Problem description: Search the entries below. Return every line that has "computer" in it.

-=-=-

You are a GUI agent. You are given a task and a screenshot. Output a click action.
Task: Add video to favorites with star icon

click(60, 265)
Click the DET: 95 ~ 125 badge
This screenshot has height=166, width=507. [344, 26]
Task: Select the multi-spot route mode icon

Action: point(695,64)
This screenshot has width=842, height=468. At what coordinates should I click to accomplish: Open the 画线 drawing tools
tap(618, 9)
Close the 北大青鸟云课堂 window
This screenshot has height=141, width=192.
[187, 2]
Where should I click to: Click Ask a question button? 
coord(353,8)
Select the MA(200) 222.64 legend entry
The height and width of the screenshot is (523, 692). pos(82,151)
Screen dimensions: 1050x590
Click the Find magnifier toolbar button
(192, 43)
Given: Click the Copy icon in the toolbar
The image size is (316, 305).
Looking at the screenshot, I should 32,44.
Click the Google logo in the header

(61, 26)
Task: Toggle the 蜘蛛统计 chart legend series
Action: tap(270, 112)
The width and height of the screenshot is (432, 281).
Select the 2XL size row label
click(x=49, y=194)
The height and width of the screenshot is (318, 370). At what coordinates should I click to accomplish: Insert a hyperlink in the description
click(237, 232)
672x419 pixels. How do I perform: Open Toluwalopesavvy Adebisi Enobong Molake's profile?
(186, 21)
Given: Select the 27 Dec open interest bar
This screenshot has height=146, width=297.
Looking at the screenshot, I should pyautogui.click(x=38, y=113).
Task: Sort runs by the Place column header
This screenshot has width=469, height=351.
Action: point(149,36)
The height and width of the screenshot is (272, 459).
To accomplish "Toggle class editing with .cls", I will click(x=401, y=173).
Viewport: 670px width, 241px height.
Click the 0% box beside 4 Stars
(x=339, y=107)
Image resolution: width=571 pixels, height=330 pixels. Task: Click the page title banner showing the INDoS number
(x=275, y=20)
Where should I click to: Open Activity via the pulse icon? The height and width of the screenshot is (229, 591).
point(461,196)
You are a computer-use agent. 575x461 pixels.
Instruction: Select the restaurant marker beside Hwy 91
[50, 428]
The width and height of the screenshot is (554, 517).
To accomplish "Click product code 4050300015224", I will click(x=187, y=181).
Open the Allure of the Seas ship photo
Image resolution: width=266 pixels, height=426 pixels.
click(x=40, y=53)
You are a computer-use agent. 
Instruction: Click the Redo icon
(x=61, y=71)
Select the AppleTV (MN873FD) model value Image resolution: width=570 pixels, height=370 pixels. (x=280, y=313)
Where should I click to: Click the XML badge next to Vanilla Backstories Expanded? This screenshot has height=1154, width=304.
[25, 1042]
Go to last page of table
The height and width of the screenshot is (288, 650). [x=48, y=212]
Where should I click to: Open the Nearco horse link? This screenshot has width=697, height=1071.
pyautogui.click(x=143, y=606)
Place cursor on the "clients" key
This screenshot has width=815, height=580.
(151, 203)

-=-=-

Response to the task:
You are a computer-use agent. 575x461 pixels.
You are a computer-use agent. 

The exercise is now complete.